# TEXT SEGMENT:

════════

Assigning probabilities (I): Indifferences and translation groups

12.1. Assigning probabilities (I): Indifferences and translation groups#

Discrete permutation invariance#

Consider a six-sided dice
How do we assign \(p_i \equiv p(X_i|I)\), \(i \in \{1, 2, 3, 4, 5, 6\}\)?
We do know \(\sum_i p(X_i|I) = 1\)
Invariance under labeling \(\Rightarrow p(X_i|I)=1/6\)
- provided that the prior information \(I\) says nothing that breaks the permutation symmetry (e.g., we might know that the dice are not fair).

Location invariance#

Indifference to a constant shift \(x_0\) for a location parameter \(x\) implies that

(12.1)#\[\begin{equation} p(x|I) dx \approx p(x+ x_0|I) d(x+x_0) = p(x+ x_0|I) dx, \end{equation}\]

in the allowed range.

Location invariance implies that

(12.2)#\[\begin{equation} p(x|I) = p(x+ x_0|I) \quad \Rightarrow \quad p(x|I) = \mathrm{constant}. \end{equation}\]

Provided that the prior information \(I\) says nothing that breaks the symmetry.
The pdf will be zero outside the allowed range (specified by \(I\)).

Scale invariance#

Indifference to a re-scaling \(\lambda\) of a scale parameter \(x\) implies that

(12.3)#\[\begin{equation} p(x|I) dx \approx p(\lambda x|I) d(\lambda x) = \lambda p(\lambda x|I) dx, \end{equation}\]

in the allowed range.

Invariance under re-scaling implies that

(12.4)#\[\begin{equation} p(x|I) = \lambda p(\lambda x|I) \quad \Rightarrow \quad p(x|I) \propto 1/x. \end{equation}\]

Provided that the prior information \(I\) says nothing that breaks the symmetry.
The pdf will be zero outside the allowed range (specified by \(I\)).
This prior is often called a Jeffrey’s prior; it represents a complete ignorance of a scale parameter within an allowed range.
It is equivalent to a uniform pdf for the logarithm: \(p(\log(x)|I) = \mathrm{constant}\)

════════

# DATA RECORDS:
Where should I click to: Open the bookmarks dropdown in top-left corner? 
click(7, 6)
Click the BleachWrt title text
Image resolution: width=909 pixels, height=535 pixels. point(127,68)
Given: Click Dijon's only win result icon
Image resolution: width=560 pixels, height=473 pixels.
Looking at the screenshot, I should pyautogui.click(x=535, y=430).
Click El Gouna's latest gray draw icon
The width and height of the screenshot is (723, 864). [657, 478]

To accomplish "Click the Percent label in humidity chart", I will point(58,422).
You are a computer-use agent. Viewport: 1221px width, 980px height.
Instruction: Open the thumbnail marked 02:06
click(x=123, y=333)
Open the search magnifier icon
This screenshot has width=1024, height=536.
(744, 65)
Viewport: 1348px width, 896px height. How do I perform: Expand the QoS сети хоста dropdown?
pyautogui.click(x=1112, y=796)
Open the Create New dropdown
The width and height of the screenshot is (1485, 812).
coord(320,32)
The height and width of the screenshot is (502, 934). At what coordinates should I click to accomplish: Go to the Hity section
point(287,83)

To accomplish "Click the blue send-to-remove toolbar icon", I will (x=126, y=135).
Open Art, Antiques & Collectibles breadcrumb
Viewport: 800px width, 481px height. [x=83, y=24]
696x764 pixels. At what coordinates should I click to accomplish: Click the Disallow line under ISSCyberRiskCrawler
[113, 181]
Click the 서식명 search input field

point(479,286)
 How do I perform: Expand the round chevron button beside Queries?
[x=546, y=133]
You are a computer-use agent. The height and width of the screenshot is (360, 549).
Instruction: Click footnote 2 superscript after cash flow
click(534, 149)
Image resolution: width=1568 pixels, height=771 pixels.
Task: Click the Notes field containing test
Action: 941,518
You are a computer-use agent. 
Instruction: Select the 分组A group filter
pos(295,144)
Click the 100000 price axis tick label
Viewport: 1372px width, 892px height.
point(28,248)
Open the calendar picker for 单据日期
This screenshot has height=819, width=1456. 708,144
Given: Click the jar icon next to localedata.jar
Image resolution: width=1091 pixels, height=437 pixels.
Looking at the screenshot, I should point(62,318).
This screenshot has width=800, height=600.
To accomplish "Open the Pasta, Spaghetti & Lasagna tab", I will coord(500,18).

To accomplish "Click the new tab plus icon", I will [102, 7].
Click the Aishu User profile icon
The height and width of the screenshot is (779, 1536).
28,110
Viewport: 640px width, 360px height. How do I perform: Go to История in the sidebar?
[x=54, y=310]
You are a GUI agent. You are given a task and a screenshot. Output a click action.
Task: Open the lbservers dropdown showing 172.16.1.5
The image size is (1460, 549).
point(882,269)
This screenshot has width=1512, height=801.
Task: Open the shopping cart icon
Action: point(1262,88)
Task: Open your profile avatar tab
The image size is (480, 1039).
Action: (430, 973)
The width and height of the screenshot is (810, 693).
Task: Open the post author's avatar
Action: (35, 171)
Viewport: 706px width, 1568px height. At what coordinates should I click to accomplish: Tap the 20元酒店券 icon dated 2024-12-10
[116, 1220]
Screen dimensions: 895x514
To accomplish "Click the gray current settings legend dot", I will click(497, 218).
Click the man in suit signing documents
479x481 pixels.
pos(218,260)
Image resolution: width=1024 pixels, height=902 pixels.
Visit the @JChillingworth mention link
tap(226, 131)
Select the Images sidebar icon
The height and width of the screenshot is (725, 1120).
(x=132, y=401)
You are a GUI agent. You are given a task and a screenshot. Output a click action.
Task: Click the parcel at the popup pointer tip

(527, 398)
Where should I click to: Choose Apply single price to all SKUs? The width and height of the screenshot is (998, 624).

════════

# REQUESTS:
• a. In the text on assigning probabilities, what name is often given to the prior that is proportional to 1/x for a scale parameter?
• b. Retype, character for character, the portion of the text on assigning probabilities that begins at the words "Discrete permutation invariance#" and ends after "labeling \(\Rightarrow p(X_i|I)=1/6\)".

# ANSWERS TO THE TASKS:
• a. A Jeffrey’s prior.

• b.
Discrete permutation invariance#

Consider a six-sided dice
How do we assign \(p_i \equiv p(X_i|I)\), \(i \in \{1, 2, 3, 4, 5, 6\}\)?
We do know \(\sum_i p(X_i|I) = 1\)
Invariance under labeling \(\Rightarrow p(X_i|I)=1/6\)